Friday, September 24, 2010

Wilson's Syndrome- Reverse T3 Dominance

The thyroid is a small, butterfly-shaped gland located just below the Adam's apple. This gland plays a very important role in controlling your body's metabolism, that is, the rate at which your body uses energy. It does this by producing thyroid hormones (primarily thyroxine, or T4, and triiodothyronine, or T3). These thyroid hormones tell the cells in your body how fast to use energy and create proteins. The thyroid gland also makes calcitonin, a hormone that helps to regulate calcium levels in the blood by inhibiting the breakdown (reabsorption) of bone and increasing calcium excretion from the kidneys.

In a healthy patient a normal thyroid gland secretes all of the circulating T4 (about 90 to 100mcg daily) and about 20% of the circulating T3. The T4 made by the thyroid gland circulates throughout the body and is converted into roughly equal amounts of T3 and reverse T3. Most of the biological activity of thyroid hormones is due to T3. It has a higher affinity for thyroid receptors and is approximately 4 times more potent than T4. Because 80% of serum T3 is derived from T4 in tissues such as the liver and kidney, T4 is considered a pro-hormone. No receptors have ever been identified for T4.

Reverse T3 (rT3) is virtually inactive having only 1% the activity of T3 and being a T3 antagonist binds to T3 receptors blocking the action of T3. Normal metabolism of T4 requires the production of the appropriate ratio, or balance, of T3 to rT3. If the proportion of rT3 dominates then it will antagonize T3 thus producing hypothyroid symptoms despite sufficient circulating levels of T4 and T3. Reverse T3 has the same molecular structure as T3 however its three dimensional arrangement (stereochemistry) of atoms is a mirror image of T3 and thus fits into the receptor upside down without causing a thyroid response and thus preventing or antagonizing the active T3 from binding to the receptor acting as a metabolic break.

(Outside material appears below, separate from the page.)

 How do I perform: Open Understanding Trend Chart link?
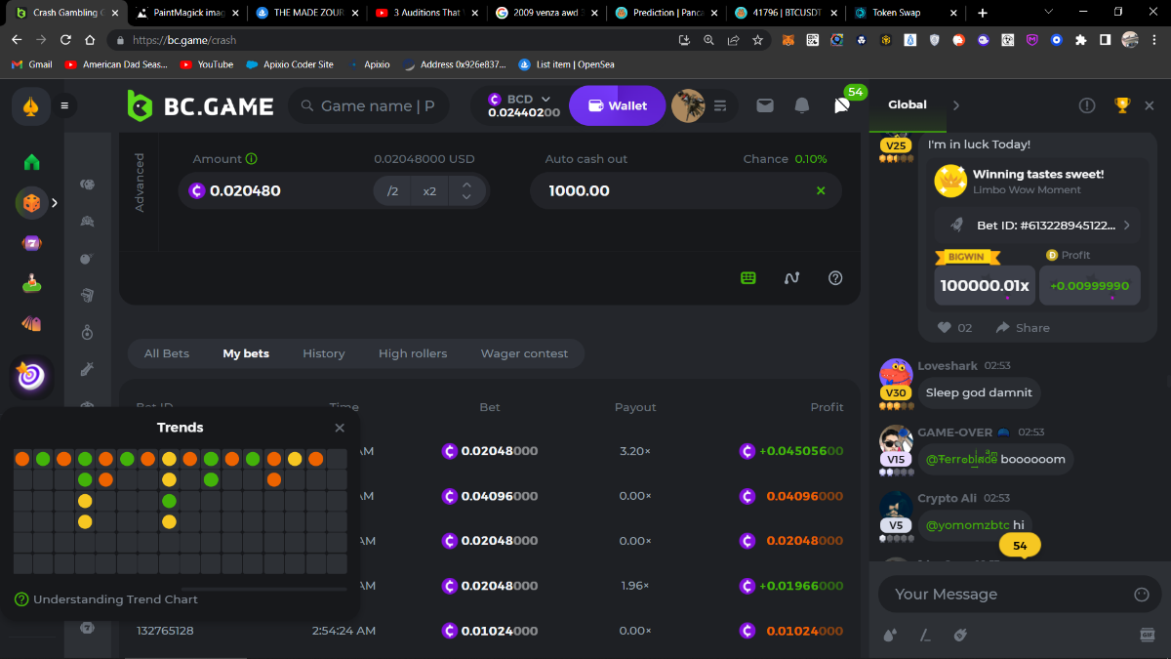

Reverse T3 dominance, also known as Wilson's Syndrome, is a condition that exhibits most hypothyroid symptoms although circulating levels of T3 and T4 are within normal test limits. The metabolism of T4 into rT3 is in excess when compared to T3 therefore it is a T4 metabolism malfunction rather than a straight forward thyroid deficiency. Periods of prolonged stress, may cause an increase in cortisol levels as the adrenal glands respond to the stress. The high cortisol levels inhibit the conversion of T4 into T3 thus reducing active T3 levels. The conversion of T4 is then shunted towards the production of the inactive reverse T3. This reverse T3 dominance may persist even after the stress passes and cortisol levels have returned to normal as the reverse T3 itself may also inhibit the conversion of T4 to T3 thus perpetuating the production of the inactive reverse T3 isomer. Also conversion of T4 into T3 is decreased in the following cases that need to be rules out, such as hypoglycemia (low blood sugar-possibly due to low carb diets), adrenal exhaustion, nutritional deficiencies (such as Vit B6, B12, Zinc, Vit E and iodine) and/or low sex hormone (such as testosterone).

Therefore, besides testing for TSH, Free T4, Free T3, rT3, is also tested, and a ratio of T3/rT3 is obtained. If reverse T3 dominance is present appropriate therapy is needed to safely treat the patient, and relieve all symptoms that brought them into the physician's office in the first place.